Buscó la herida apartando los mechones de pelo empapados de la parte posterior de la cabeza de Daniella. Encontró la fuente del brote, que por suerte era un pequeño punto, producido probablemente al golpearse con el borde de una silla o la esquina de la mesa durante los temblores. Tenía toda la espalda chorreando, pero el color oscuro de la chaqueta había camuflado la hemorragia y nadie se había dado cuenta.

—Traed un vaso de agua —ordenó Esteban sin titubear.

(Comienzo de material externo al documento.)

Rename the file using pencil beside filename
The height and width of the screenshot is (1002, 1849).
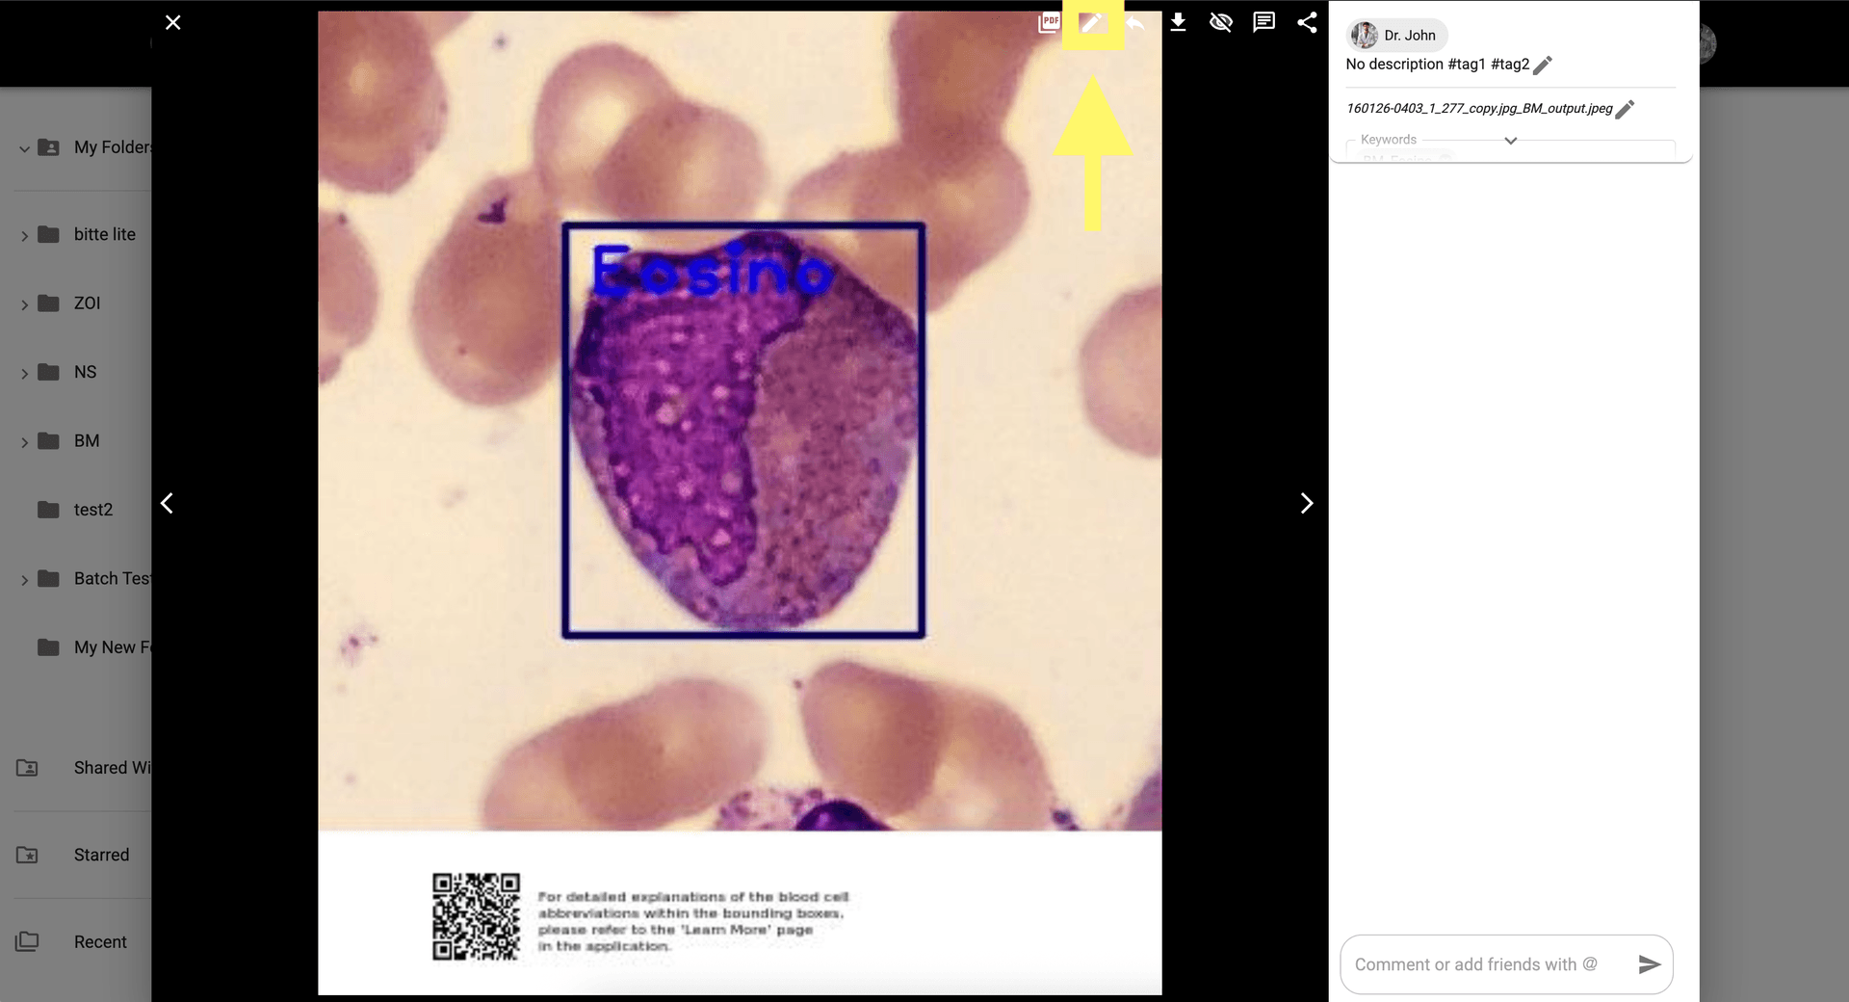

Sesseg corrió hacia la máquina de agua que estaba tendida en el suelo, la levantó y colocó encima la garrafa que estaba casi entera. Sirvió un vaso y se lo dio a Esteban, que sostenía a Daniella en su regazo. Al humedecerle los labios, Daniella pareció volver lentamente en sí, y antes de retomar la consciencia del todo comenzó a beber. Se llevó la mano al vientre y la dejó allí, protectora.

—Los móviles —exclamó Hery de repente, mientras sacaba el suyo del bolsillo.

Después de pulsar rápidamente el teclado, se llevó el aparato a la oreja y esperó ansioso. Un débil ronroneo llegó a través del altavoz.

—¿Hola?… ¿emergencias? —gritó inquieto.

Pero la única respuesta fue un incesante zumbido eléctrico.

Rais salió por un instante del mundo de dolor en el que le tenía sumido el brazo y miró a Hery esperanzada, deseando escuchar que los equipos de emergencias estaban en camino.

—No tengo línea —explicó Hery con el gesto desencajado.

—Estarán saturados tras el terremoto —dijo Sesseg—. Los servicios de emergencias, quiero decir. Llamaré a casa…

Intentaron hacer diferentes llamadas, pero todos obtuvieron la misma respuesta, una interferencia.

—Serán esas chispas de los cristales —murmuró Tasya, que seguía pegada a la ventana.

—¿Qué chispas? —preguntó Hery mientras se giraba hacia ella.

Daniella, Esteban, Hery y Rais, que también se había vuelto hacía Tasya, se quedaron pasmados al ver el espectáculo del exterior, enmudecieron, y el teléfono de Hery cayó al suelo.